Give the data again exactly as written, without any of its pictures.

(Saved entries)
__________

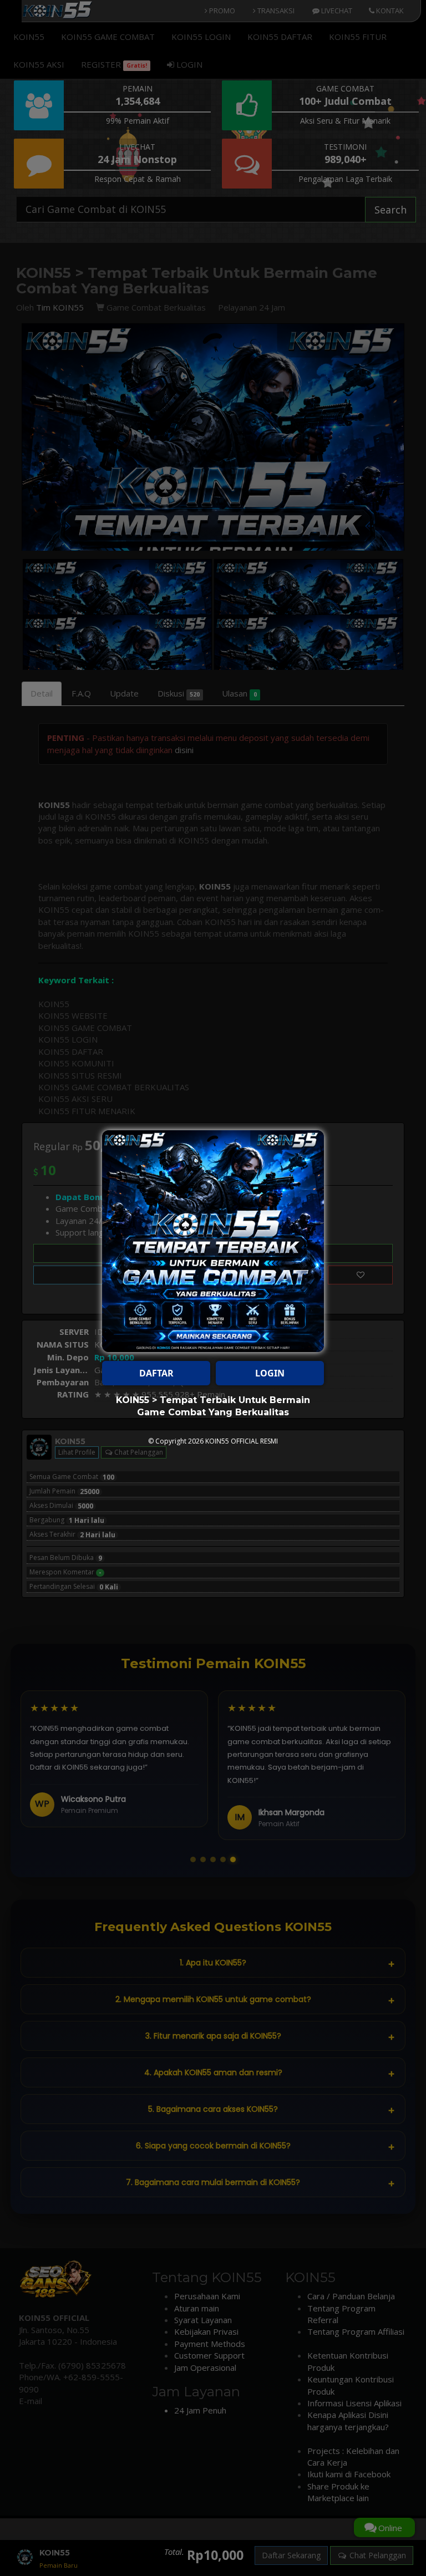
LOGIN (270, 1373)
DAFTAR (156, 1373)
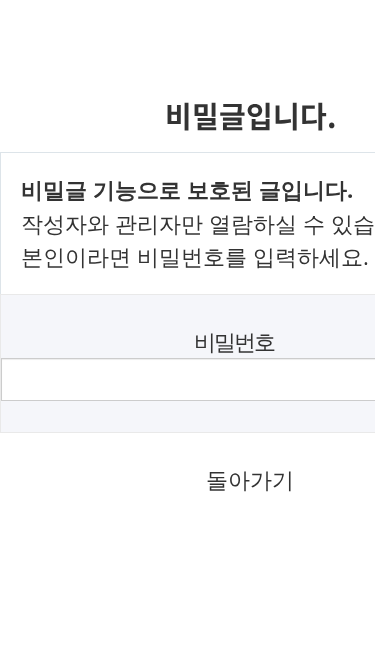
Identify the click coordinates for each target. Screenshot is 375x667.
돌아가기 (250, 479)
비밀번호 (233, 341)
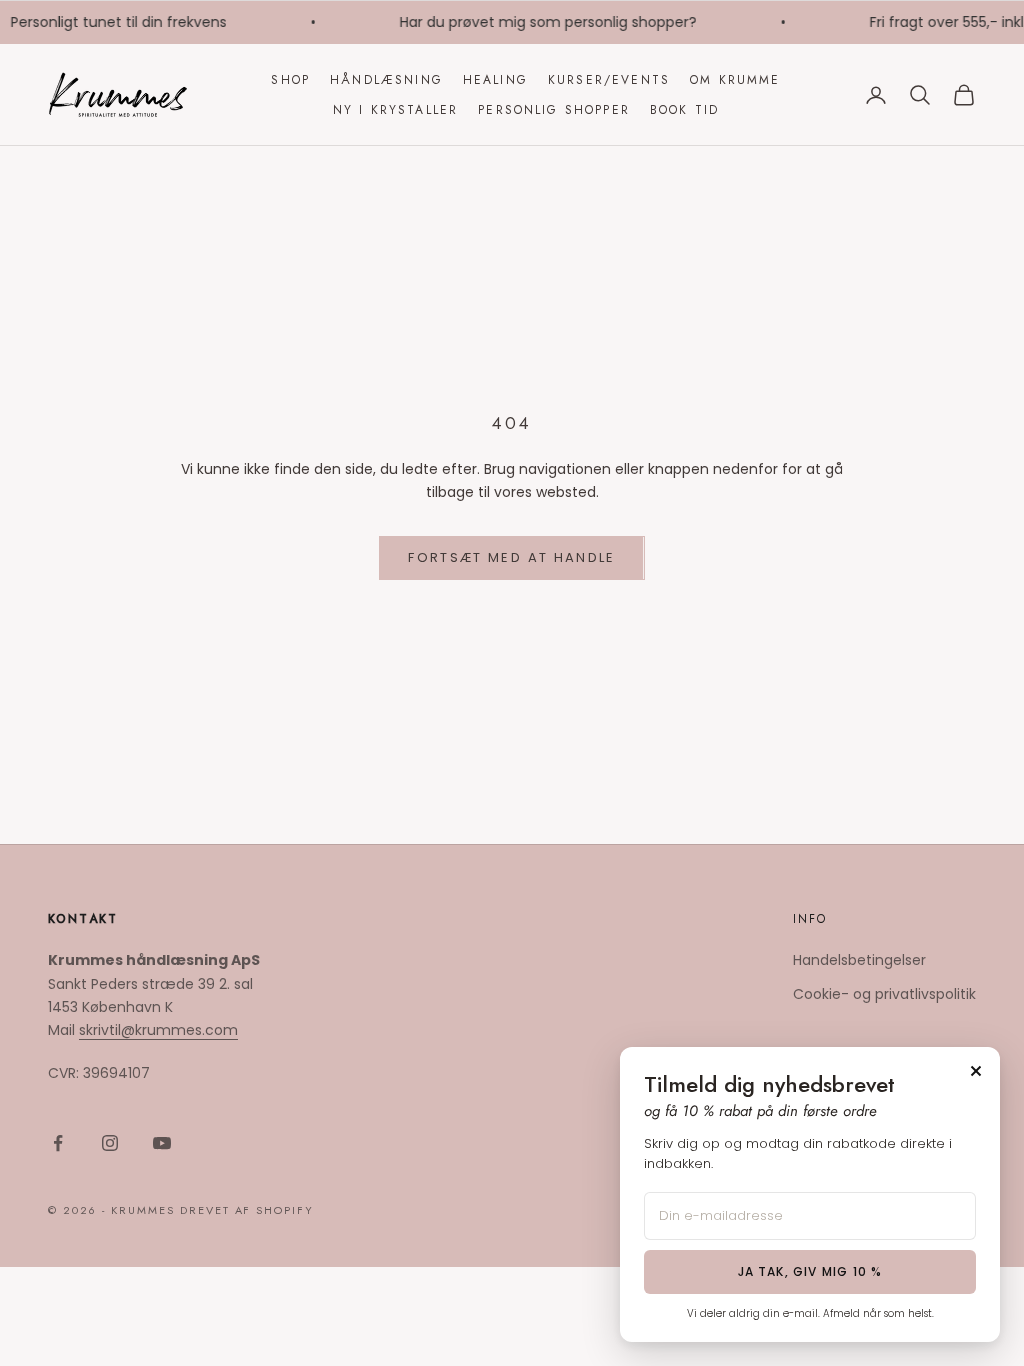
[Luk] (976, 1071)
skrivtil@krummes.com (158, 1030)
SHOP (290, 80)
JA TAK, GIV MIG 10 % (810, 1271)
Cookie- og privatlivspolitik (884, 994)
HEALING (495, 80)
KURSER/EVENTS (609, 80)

__________

■ Completed task:
LOGIN (270, 1373)
DAFTAR (156, 1373)
Identify the click coordinates for each target. Screenshot is 375x667.
돌아가기 (250, 479)
비밀번호 (233, 341)
[Luk] (976, 1071)
skrivtil@krummes.com (158, 1030)
SHOP (290, 80)
JA TAK, GIV MIG 10 % (810, 1271)
Cookie- og privatlivspolitik (884, 994)
HEALING (495, 80)
KURSER/EVENTS (609, 80)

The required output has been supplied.